** start Dataset **

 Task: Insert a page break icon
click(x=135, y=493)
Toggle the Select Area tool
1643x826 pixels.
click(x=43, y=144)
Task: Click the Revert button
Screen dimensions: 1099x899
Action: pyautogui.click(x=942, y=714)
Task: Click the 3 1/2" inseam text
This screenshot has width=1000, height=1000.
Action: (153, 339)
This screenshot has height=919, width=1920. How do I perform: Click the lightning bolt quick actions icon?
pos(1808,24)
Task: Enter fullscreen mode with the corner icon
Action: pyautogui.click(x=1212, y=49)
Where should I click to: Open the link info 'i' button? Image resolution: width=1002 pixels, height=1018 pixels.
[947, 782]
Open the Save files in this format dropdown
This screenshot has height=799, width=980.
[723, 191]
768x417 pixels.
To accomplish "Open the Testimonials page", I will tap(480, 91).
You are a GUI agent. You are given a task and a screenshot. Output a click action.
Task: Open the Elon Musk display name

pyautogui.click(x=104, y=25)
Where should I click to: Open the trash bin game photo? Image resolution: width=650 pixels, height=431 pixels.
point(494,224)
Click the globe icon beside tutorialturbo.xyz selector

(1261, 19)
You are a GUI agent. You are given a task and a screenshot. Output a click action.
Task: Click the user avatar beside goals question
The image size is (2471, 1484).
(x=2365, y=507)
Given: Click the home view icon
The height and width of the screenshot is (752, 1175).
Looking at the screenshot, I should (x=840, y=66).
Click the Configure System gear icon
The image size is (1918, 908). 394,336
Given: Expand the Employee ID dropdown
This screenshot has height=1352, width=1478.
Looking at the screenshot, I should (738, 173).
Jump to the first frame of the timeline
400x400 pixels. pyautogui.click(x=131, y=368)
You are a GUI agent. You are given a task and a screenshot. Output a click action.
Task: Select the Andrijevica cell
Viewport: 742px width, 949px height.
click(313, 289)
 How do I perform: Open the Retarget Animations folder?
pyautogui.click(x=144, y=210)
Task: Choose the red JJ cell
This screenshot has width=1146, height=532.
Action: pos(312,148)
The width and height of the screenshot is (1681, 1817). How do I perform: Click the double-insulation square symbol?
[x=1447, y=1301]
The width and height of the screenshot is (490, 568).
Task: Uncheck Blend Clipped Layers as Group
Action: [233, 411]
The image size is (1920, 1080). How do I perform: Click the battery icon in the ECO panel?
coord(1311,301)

** end Dataset **

** Short problem **
Write out the entries starting at the very first line and ending at the line that contains "Action: pyautogui.click(x=942, y=714)", with both ends included.

** Complete response **
 Task: Insert a page break icon
click(x=135, y=493)
Toggle the Select Area tool
1643x826 pixels.
click(x=43, y=144)
Task: Click the Revert button
Screen dimensions: 1099x899
Action: pyautogui.click(x=942, y=714)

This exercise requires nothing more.